France has issued many stamps on food (not foodstamps!) on her own gastronomy for quite some time.
A new series will be issued on April 25th and wil be printed in the form of mini-sheets dedicated to a particular region with stamps, pics and explanations.
With the tenth of these sheets I’d like to introduce is Corse.
Corse or Corsica has a long has long, rich and extremely agitated history. Even now, it “refuses” to go along any centralized authority.
It had been a haven for Moorish pirates before being possessed by various families and states from Italy. It was subsequently sold to France in the 18th Century with the remarkable consequence that its most famous/notorious son, Louis-Napoleon Bonaparte became French for the sorrow of many a family or country almost all over Europe.

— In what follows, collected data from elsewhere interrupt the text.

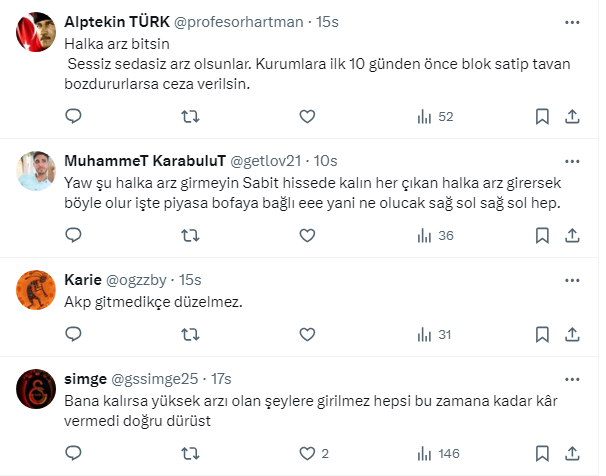
Task: Reply to Alptekin TÜRK's tweet
Action: pos(73,116)
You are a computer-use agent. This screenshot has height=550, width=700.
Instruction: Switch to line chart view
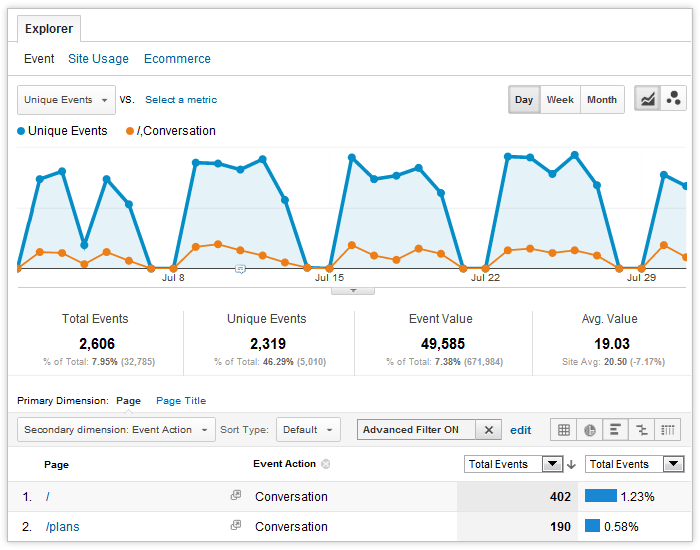(x=648, y=100)
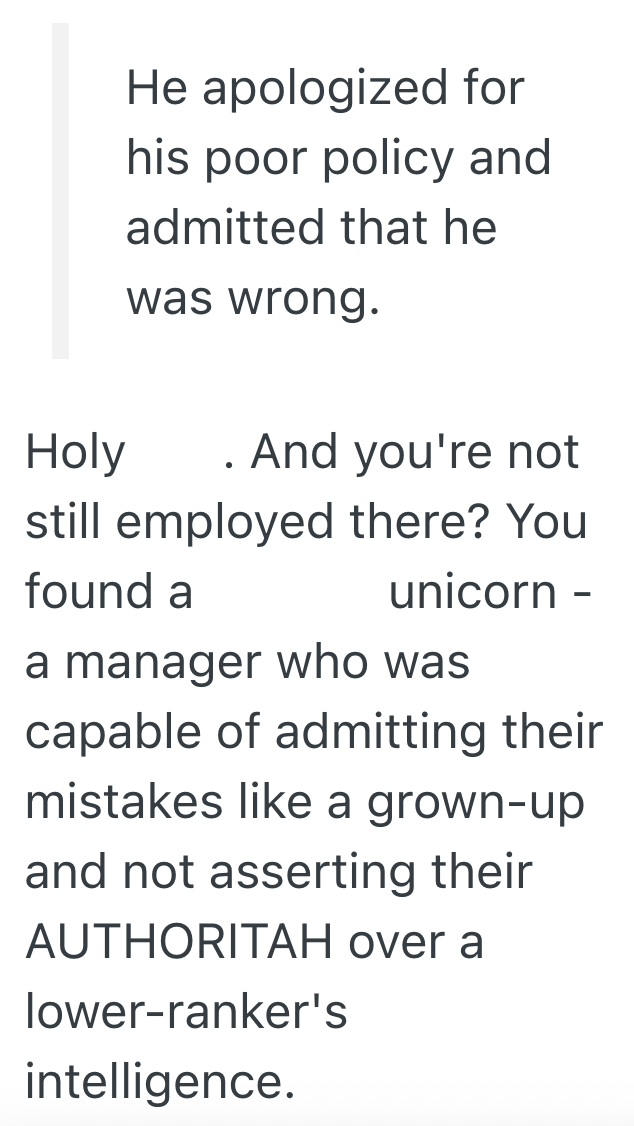Image resolution: width=634 pixels, height=1126 pixels.
Task: Click the word "intelligence."
Action: pos(160,1081)
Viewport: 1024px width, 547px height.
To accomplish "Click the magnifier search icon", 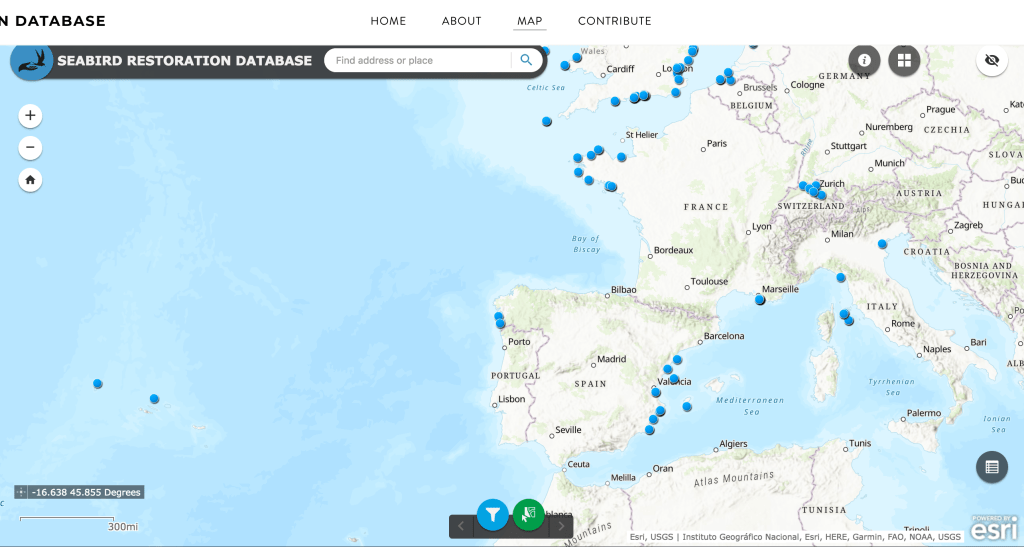I will pos(526,60).
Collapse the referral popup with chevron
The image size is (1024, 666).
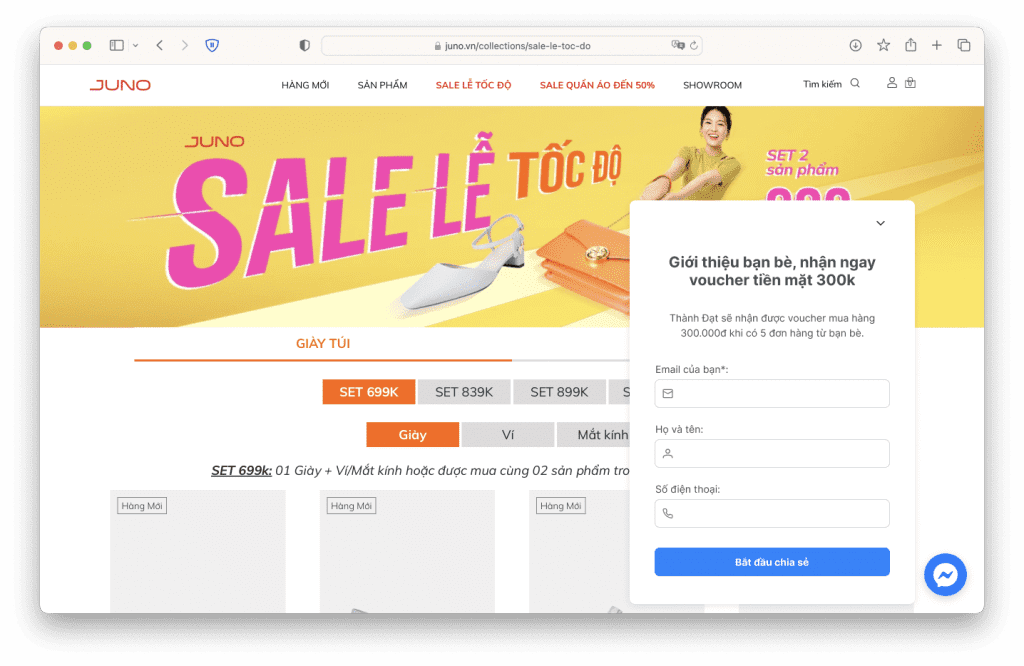pyautogui.click(x=880, y=223)
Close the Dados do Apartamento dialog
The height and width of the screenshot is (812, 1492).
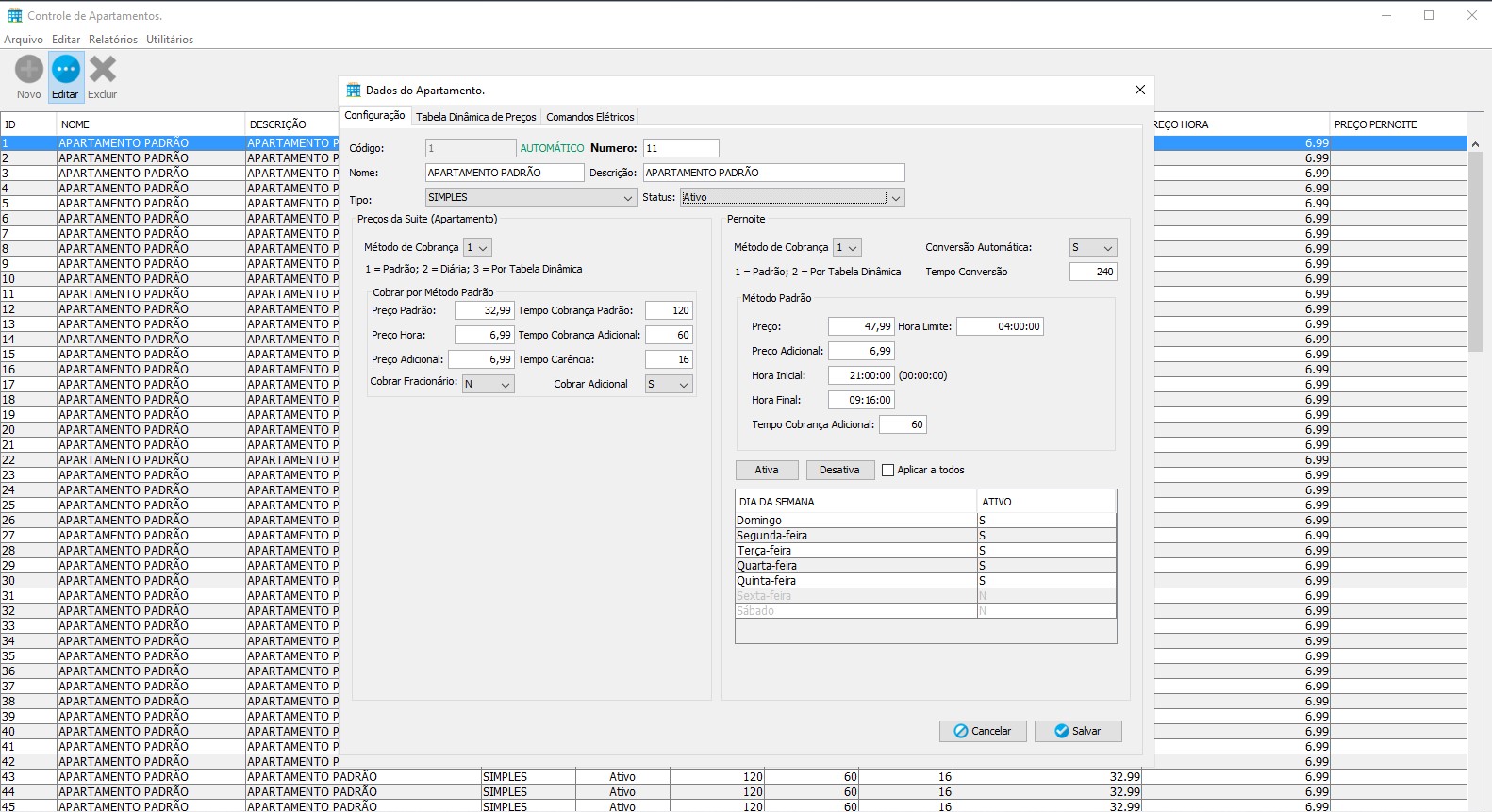click(1139, 90)
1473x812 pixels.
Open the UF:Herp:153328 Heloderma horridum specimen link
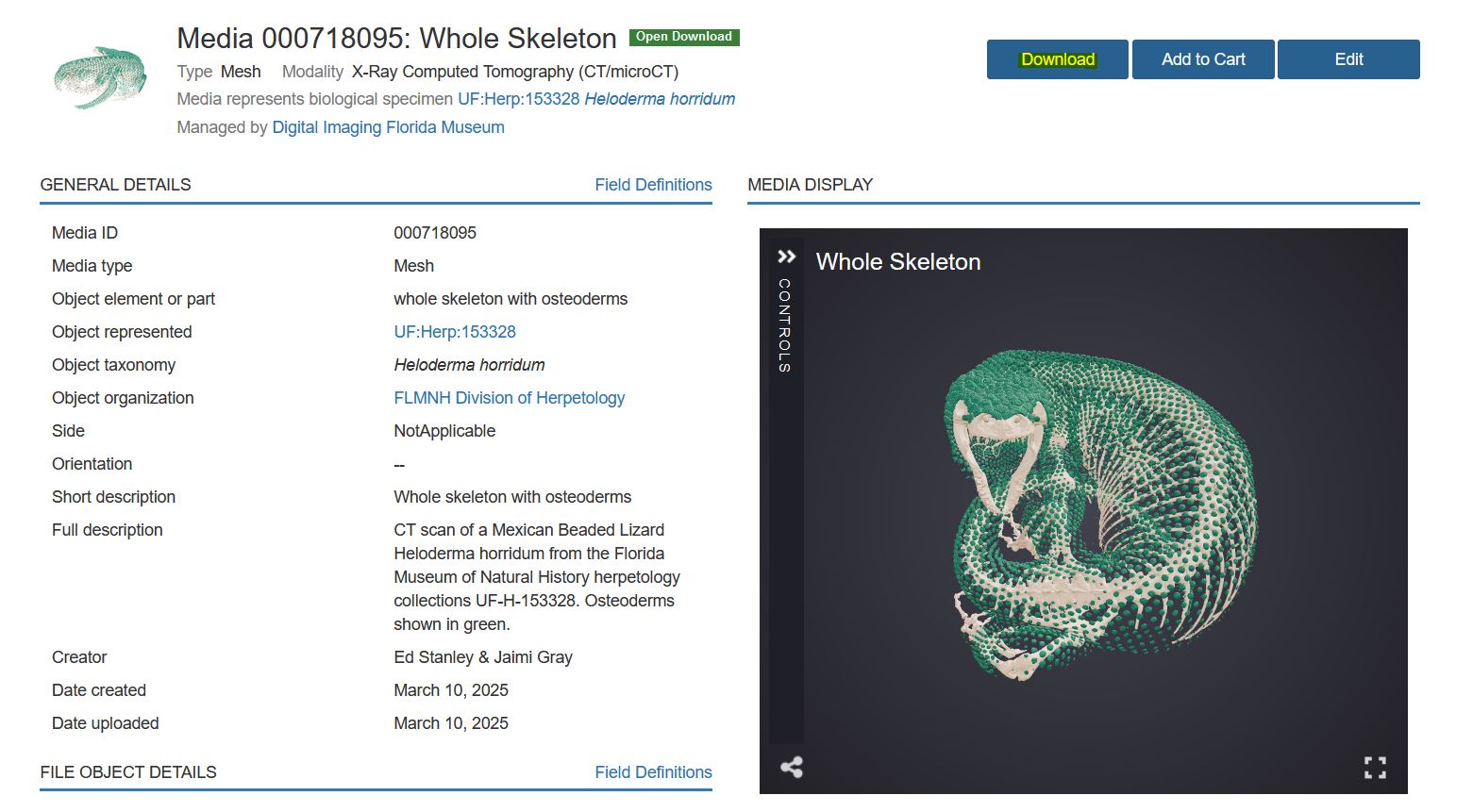click(595, 99)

Corsicans have always been resilient and self-sufficient.
On this sheet you will discover:
-Chestnuts, the bread of Corsica as islanders have always eaten more bread made from chestnut flour than wheat flour.
-Pork: sausages, of all kinds, have been a food staple.
-Donkeys who found their way onto plates in the form of succulent salamis!
-Brocchu Cheese (Goat milk), a superlative cheese served fresh or matured to various degrees.
Corse also has many a wine worth the voyage whileit seas are renown for its lobsters and Mediterranean fish!
Do you know that a railway crosses the whole island, giving access to some unforgettable views and hidden old towns?